Source records:
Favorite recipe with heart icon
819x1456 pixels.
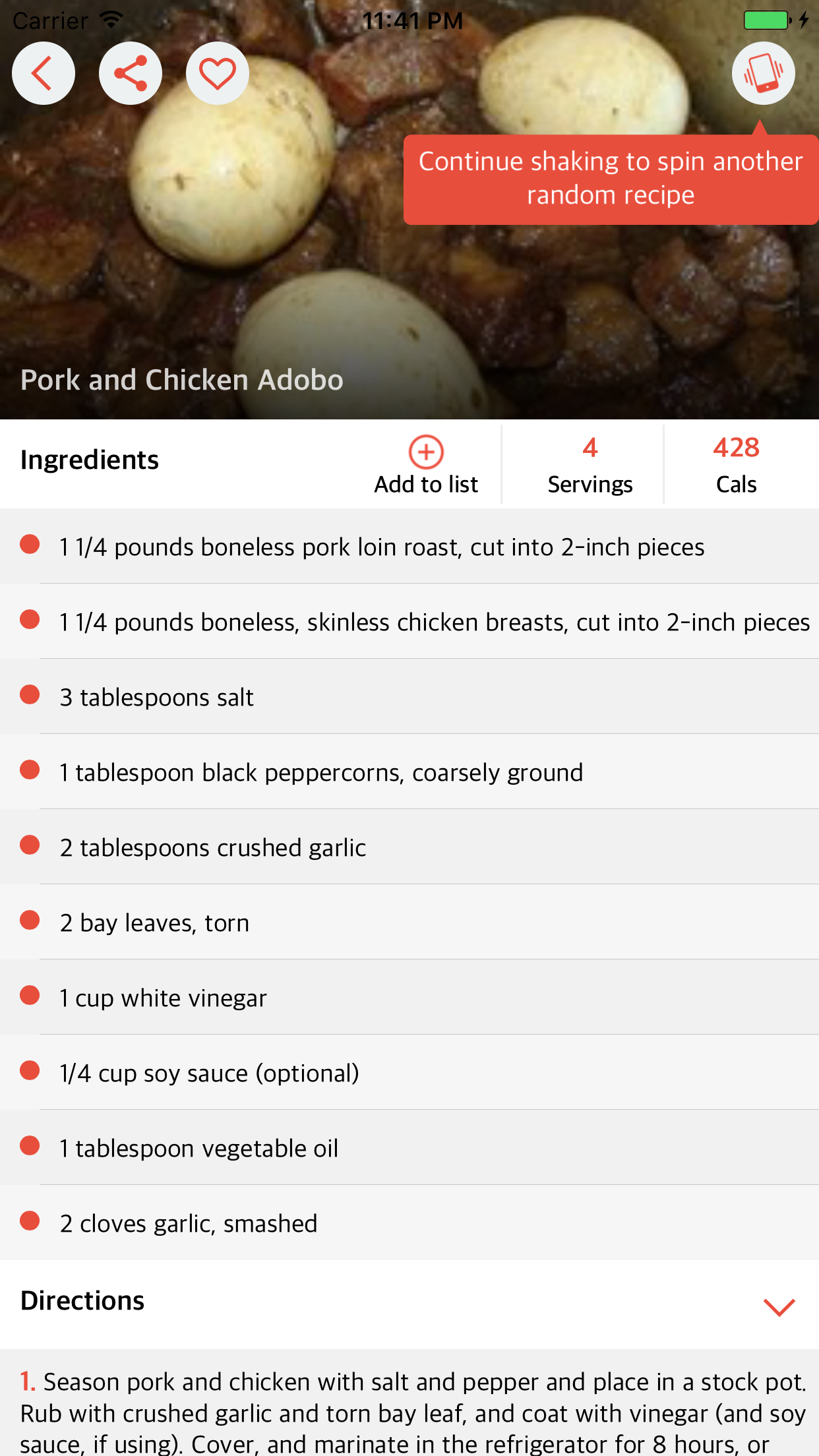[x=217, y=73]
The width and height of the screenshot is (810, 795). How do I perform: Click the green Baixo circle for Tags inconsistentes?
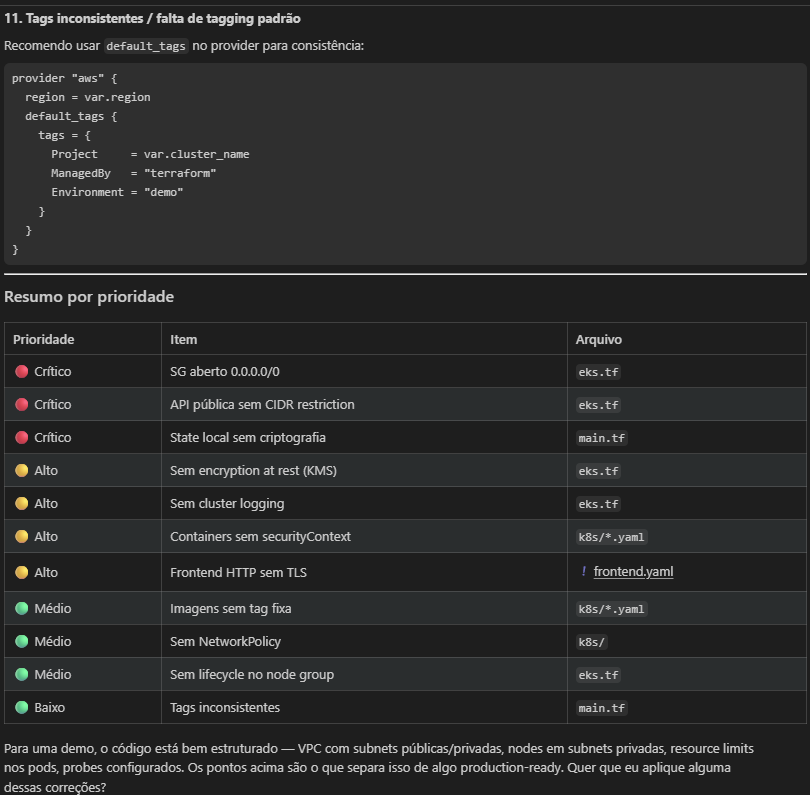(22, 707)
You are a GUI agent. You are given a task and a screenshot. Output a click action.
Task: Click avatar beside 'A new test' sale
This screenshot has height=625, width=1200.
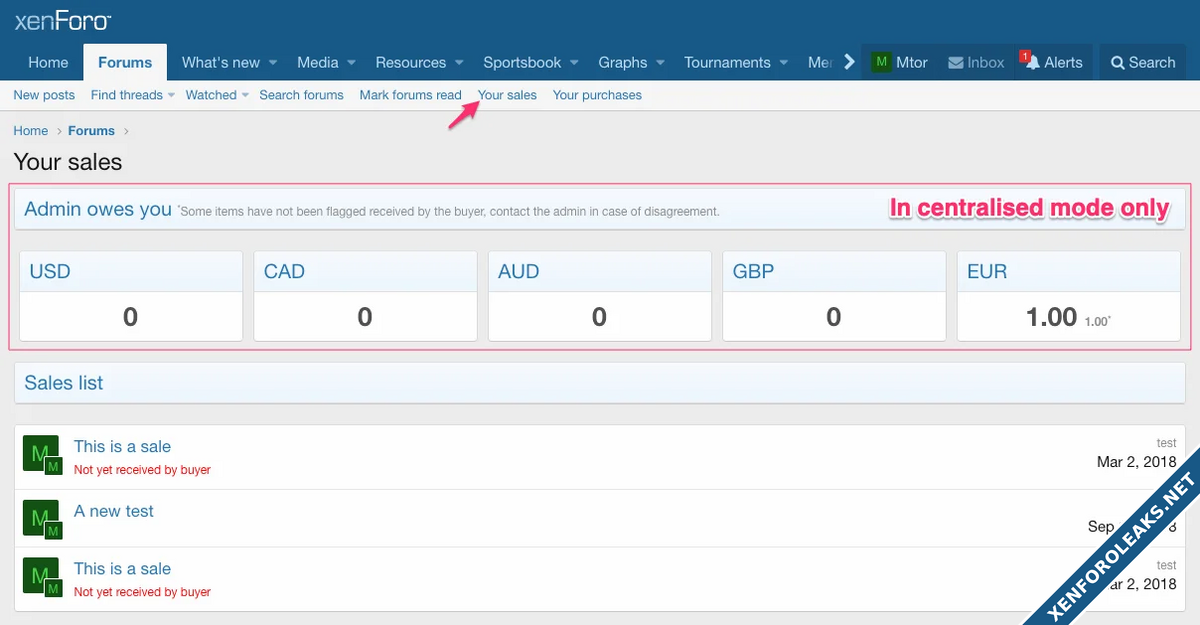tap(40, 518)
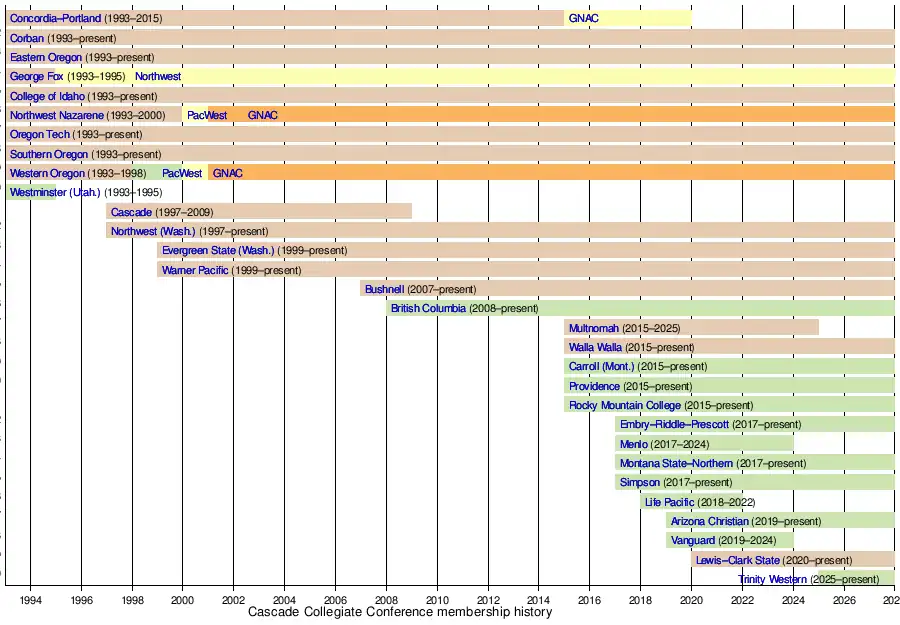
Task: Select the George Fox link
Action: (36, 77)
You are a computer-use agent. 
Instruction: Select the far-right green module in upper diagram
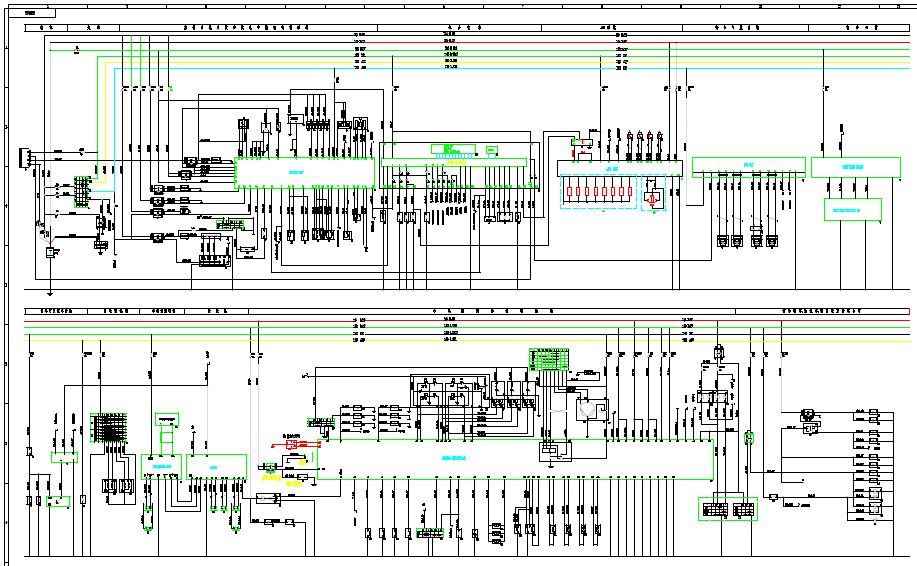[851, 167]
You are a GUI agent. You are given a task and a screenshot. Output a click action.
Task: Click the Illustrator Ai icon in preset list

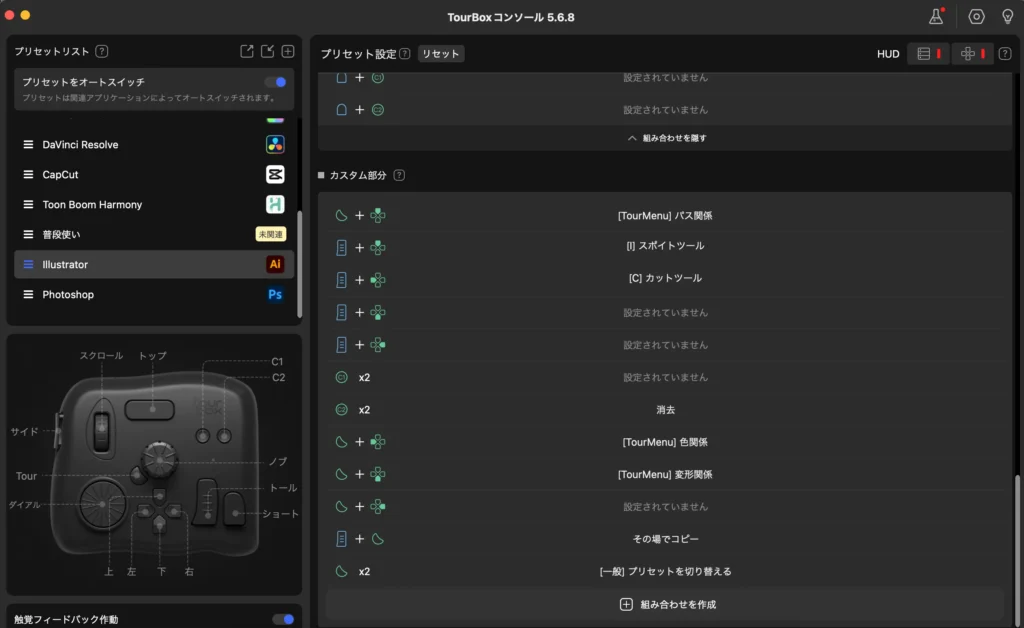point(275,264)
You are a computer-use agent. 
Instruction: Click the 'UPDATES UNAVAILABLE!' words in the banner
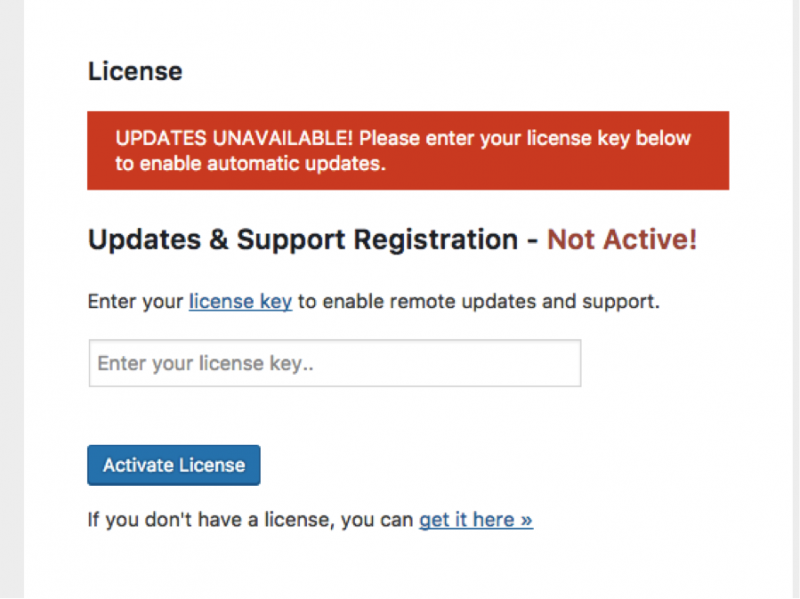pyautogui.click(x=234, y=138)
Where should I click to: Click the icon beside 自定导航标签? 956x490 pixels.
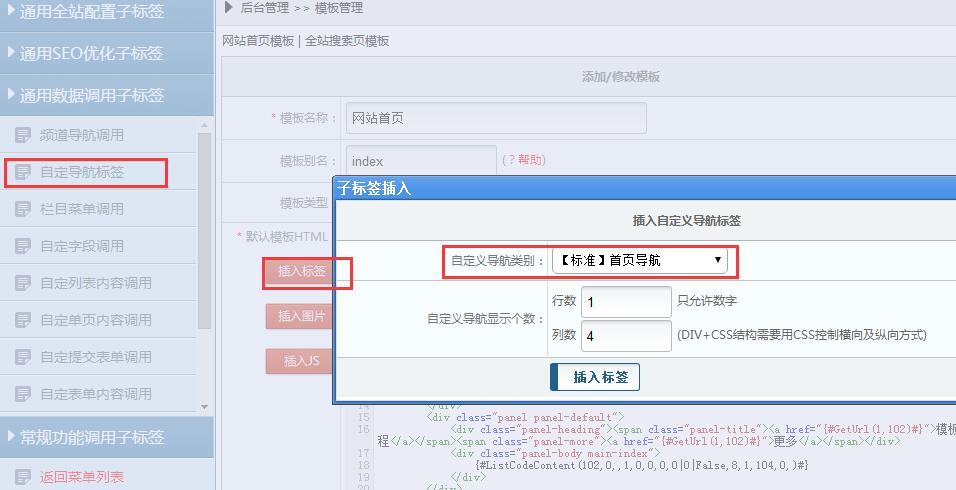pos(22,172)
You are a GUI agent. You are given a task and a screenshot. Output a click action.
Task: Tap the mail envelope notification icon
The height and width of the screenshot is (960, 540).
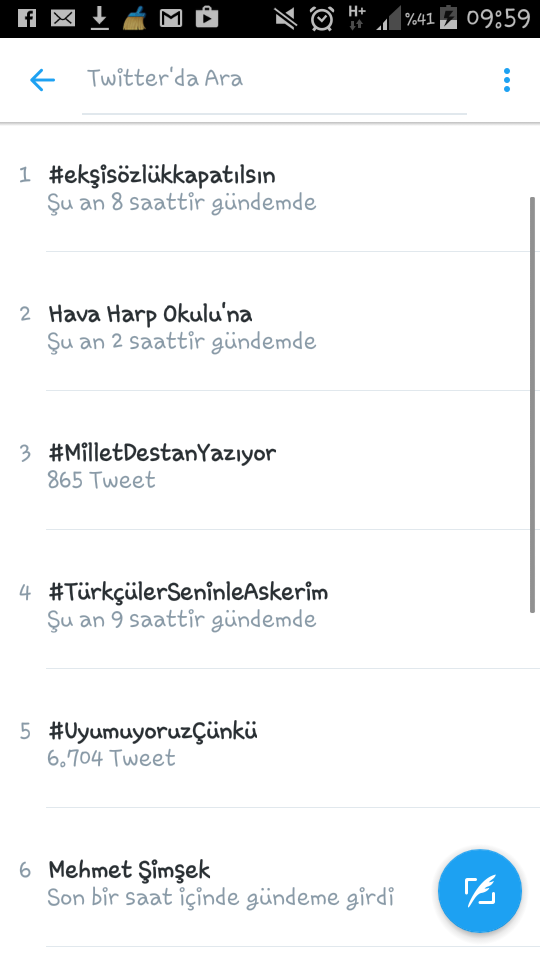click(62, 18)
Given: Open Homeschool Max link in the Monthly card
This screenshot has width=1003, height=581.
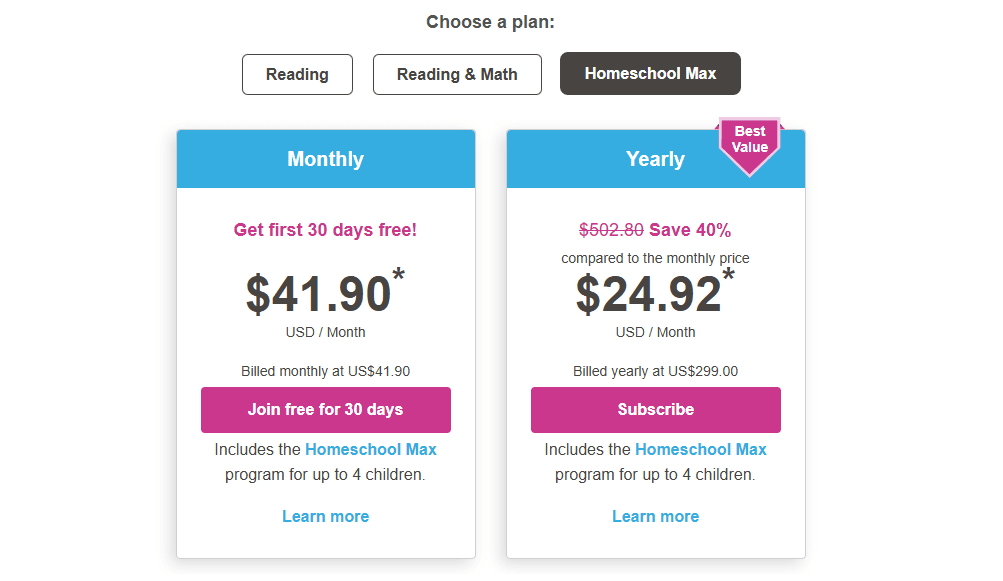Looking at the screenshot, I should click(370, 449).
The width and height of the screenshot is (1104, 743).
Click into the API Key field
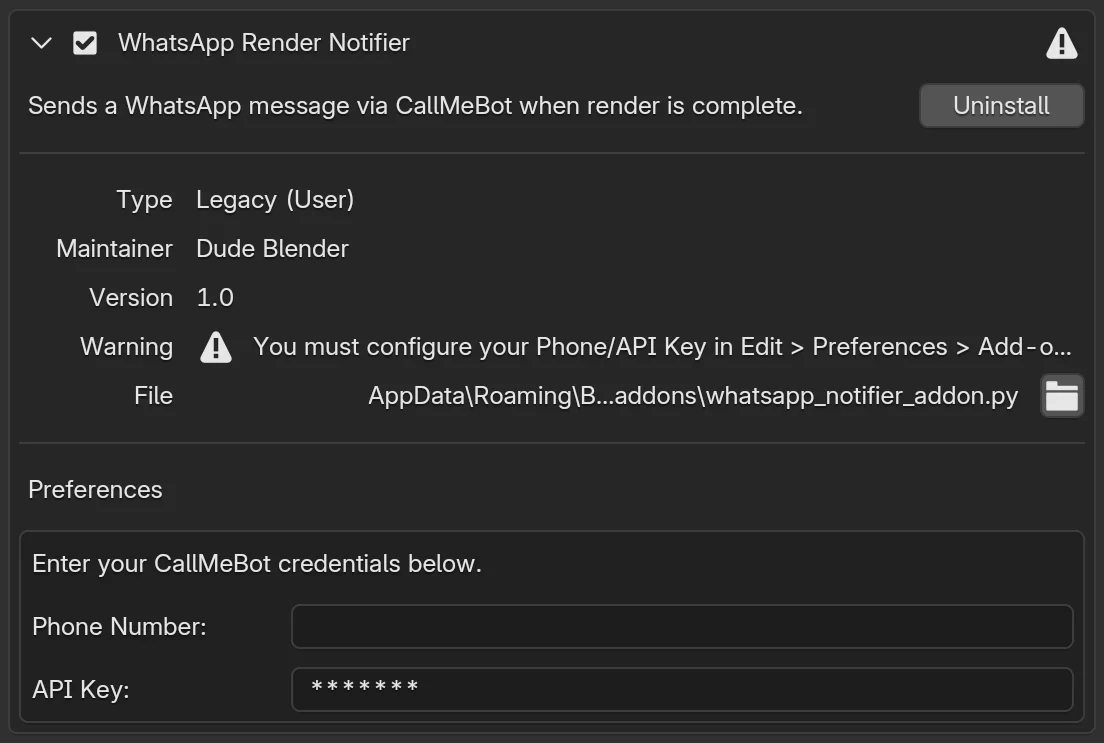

Exercise brief:
Repeat all of the entries word for word, but omit the pictures.

Response to this exercise:
Favorite recipe with heart icon
819x1456 pixels.
[x=217, y=73]
The width and height of the screenshot is (810, 795). How do I perform: Click the green Baixo circle for Tags inconsistentes?
(22, 707)
You are a GUI agent. You are given a task and a screenshot. Output a click action.
Task: Click avatar beside 'A new test' sale
This screenshot has height=625, width=1200.
tap(40, 518)
Task: Select the George Fox link
Action: (36, 77)
You are a computer-use agent. 
Instruction: Select the far-right green module in upper diagram
[851, 167]
You are a GUI agent. You are given a task and a screenshot. Output a click action.
Task: Click the Illustrator Ai icon in preset list

point(275,264)
You are a computer-use agent. 
Instruction: Click the 'UPDATES UNAVAILABLE!' words in the banner
pyautogui.click(x=234, y=138)
Where should I click to: Click the icon beside 自定导航标签? 956x490 pixels.
pos(22,172)
You are a GUI agent. You are given a task and a screenshot. Output a click action.
Task: Tap the mail envelope notification icon
The height and width of the screenshot is (960, 540).
click(62, 18)
Given: Open Homeschool Max link in the Monthly card
This screenshot has width=1003, height=581.
Looking at the screenshot, I should click(370, 449).
The width and height of the screenshot is (1104, 743).
Click into the API Key field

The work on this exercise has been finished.